This is what people are calling vibe coding.
It's not polished. It's not necessarily scalable. But it's working. Products are getting built. People are shipping. And in many cases, they're getting real traction.
Gatekeepers don't like it. And they've been quick to say why. The code is bad. The architecture is wrong. The tools are unreliable. These criticisms aren't totally wrong. But they also miss the point.
They See the Flaws, Not the Possibilities
The thing that makes vibe coding interesting isn't that it's perfect. It's that it lets people build things who couldn't before. A designer, a founder, a generalist with an idea can now sit down and actually make something. Not just a mockup, but a working version.

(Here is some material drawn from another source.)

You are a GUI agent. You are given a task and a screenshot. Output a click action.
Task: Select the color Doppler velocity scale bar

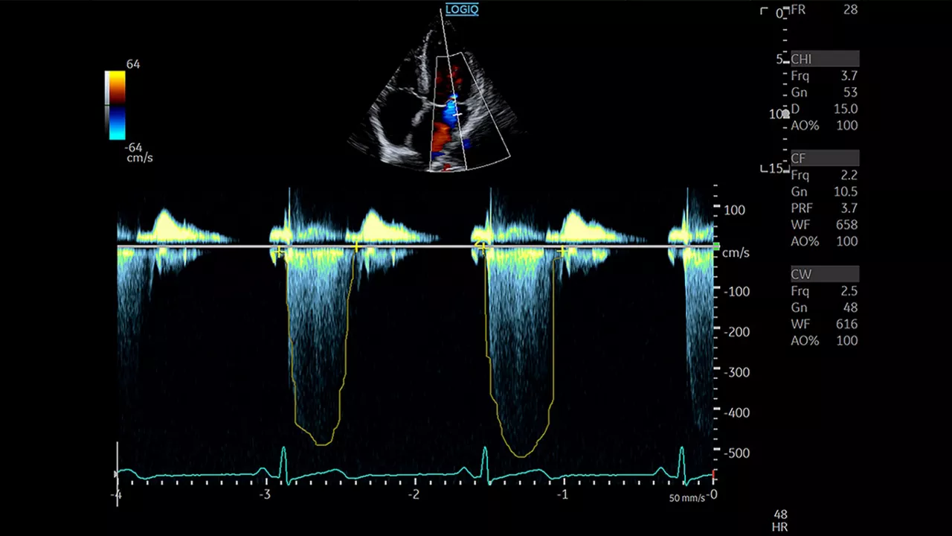pyautogui.click(x=115, y=105)
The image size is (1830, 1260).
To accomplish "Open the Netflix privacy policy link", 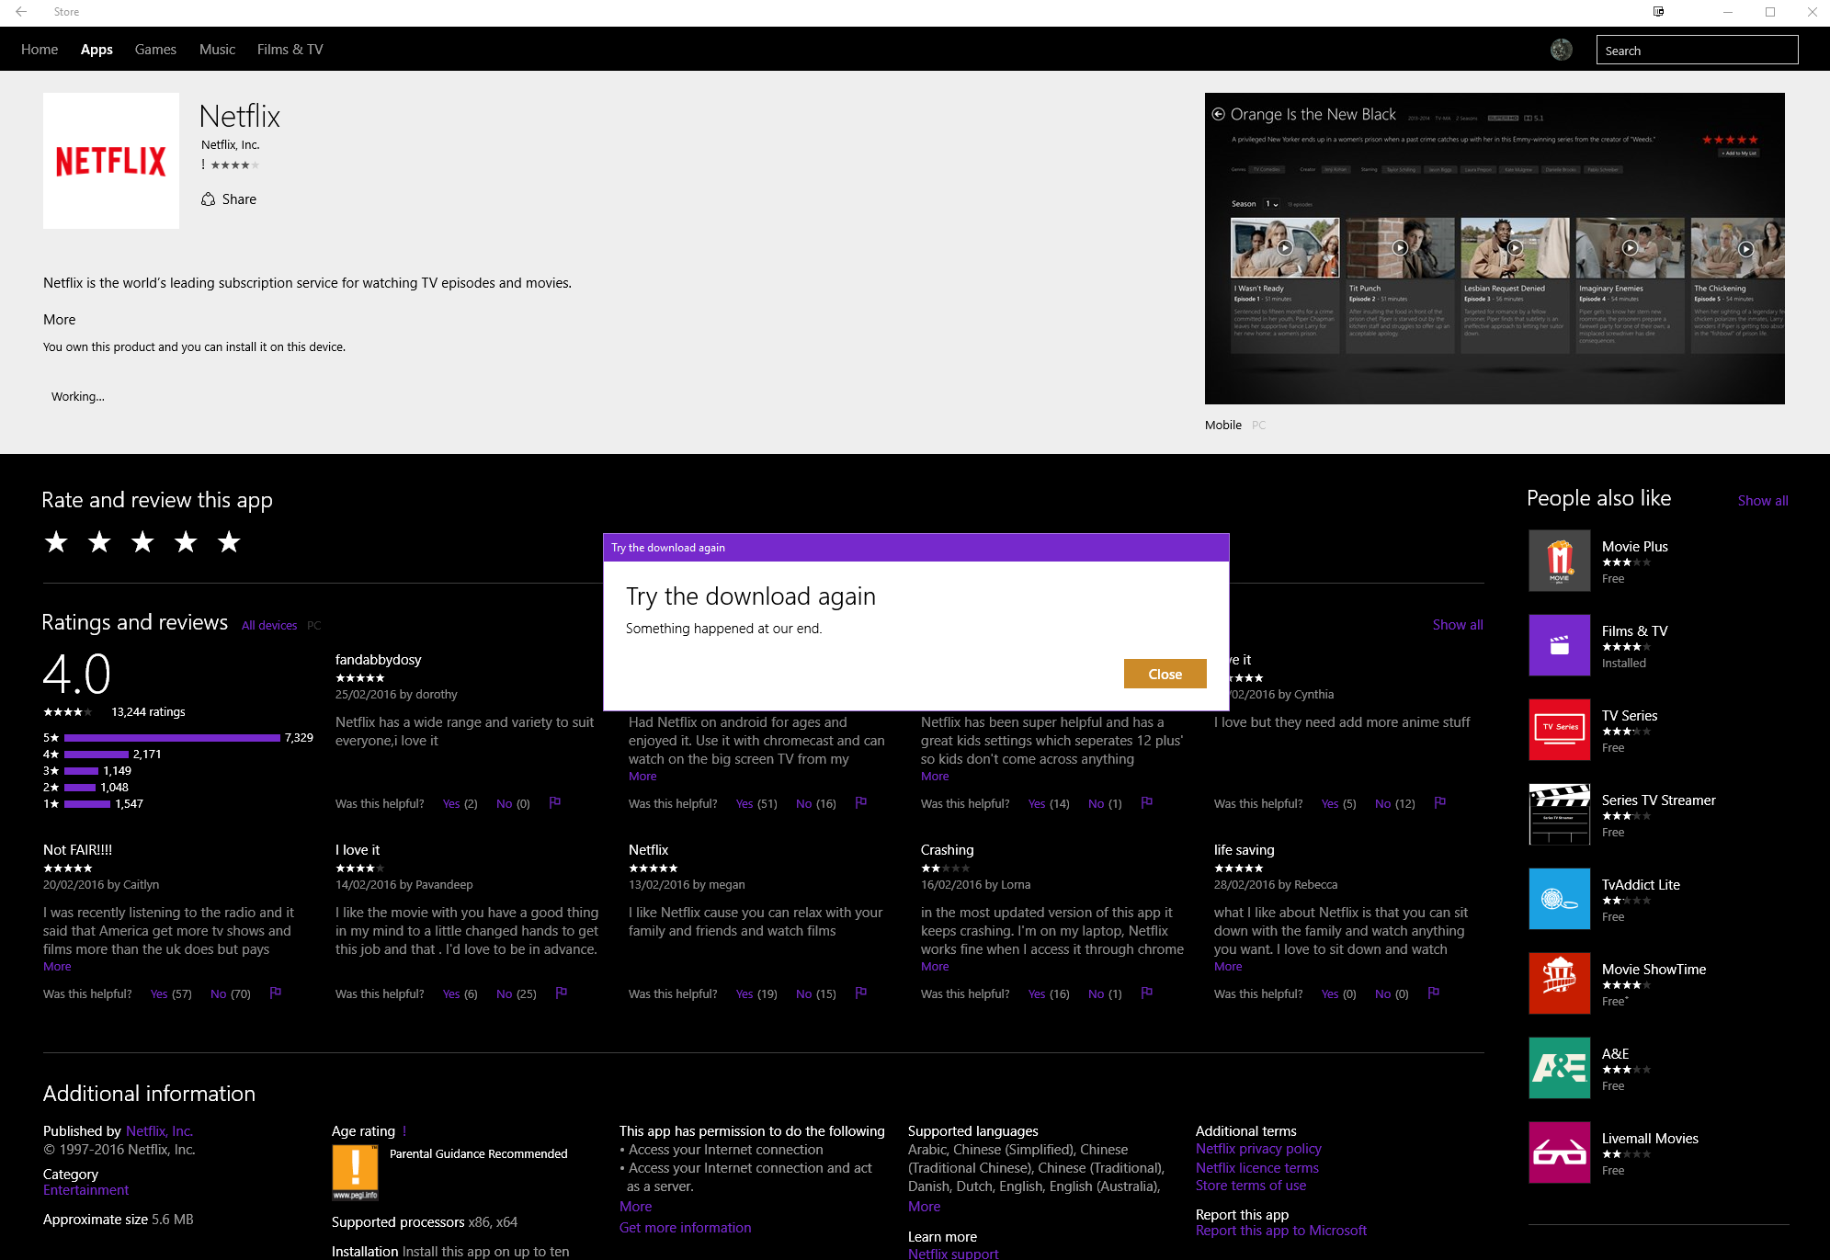I will pyautogui.click(x=1258, y=1149).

And it's not the engineers who are leading this wave. It's people outside the walls of traditional software. People who, for years, weren't able to get their ideas built. They're the ones who see the opportunity. While the insiders see mostly the risks.
That contrast is telling.
The tools aren't perfect - but they're improving quickly. AI models are getting better at writing code, not worse. So the objections from today's gatekeepers may not even apply in six months. The flaws won't last. But the shift in who gets to build things will.
What Matters Now Is What to Build
As coding becomes easier, faster, and more automated, the real skill is moving elsewhere. It's not about knowing how to write code. It's about knowing what to build.
And that's always been the highest leverage move in software. Not writing more code, but writing the right code. Solving the right problem. Building the right thing.
Which brings us to taste.
Taste Is Not What You Think It Is
Taste is often misunderstood. People think it's just a personal aesthetic. Something subjective.
But in reality, taste - especially in product work - is about judgment. About making the right calls, over and over. About understanding what people want, and what the moment calls for.
This is the kind of skill we associate with people like Steve Jobs. Rick Rubin. Hans Zimmer. None of them were the most technical in their fields. Jobs wasn't an engineer. Rubin doesn't play most instruments. Zimmer doesn't write classical notation. But they all knew what would work. They had taste.
And while taste has been seen as something you either have or you don't, that's changing too. Because now, taste can be tested. You can build fast, ship fast, and get real feedback. You can learn what lands and what doesn't. You can improve.
That turns taste into something closer to a real, measurable skill - something closer to objective taste.
And once you can measure it, you can build it into teams. You can make it part of the culture. You can make better decisions, earlier, with less waste.
More and Better Software
The outcome of all this isn't just more people building things. It's better alignment between what's built and what people actually need.
If we can make more software, that's a win. But if more of that software starts out closer to the right idea - if it's more useful from day one - that's a bigger win. That's software with more utility. Software that does more for the people using it.
That's good for users. Good for business. And good for society.
So yes, vibe coding looks strange to people who've spent years mastering the rules of software. But the rules are changing. And the sooner we focus on what to build - and get better at deciding that - the better off we'll be.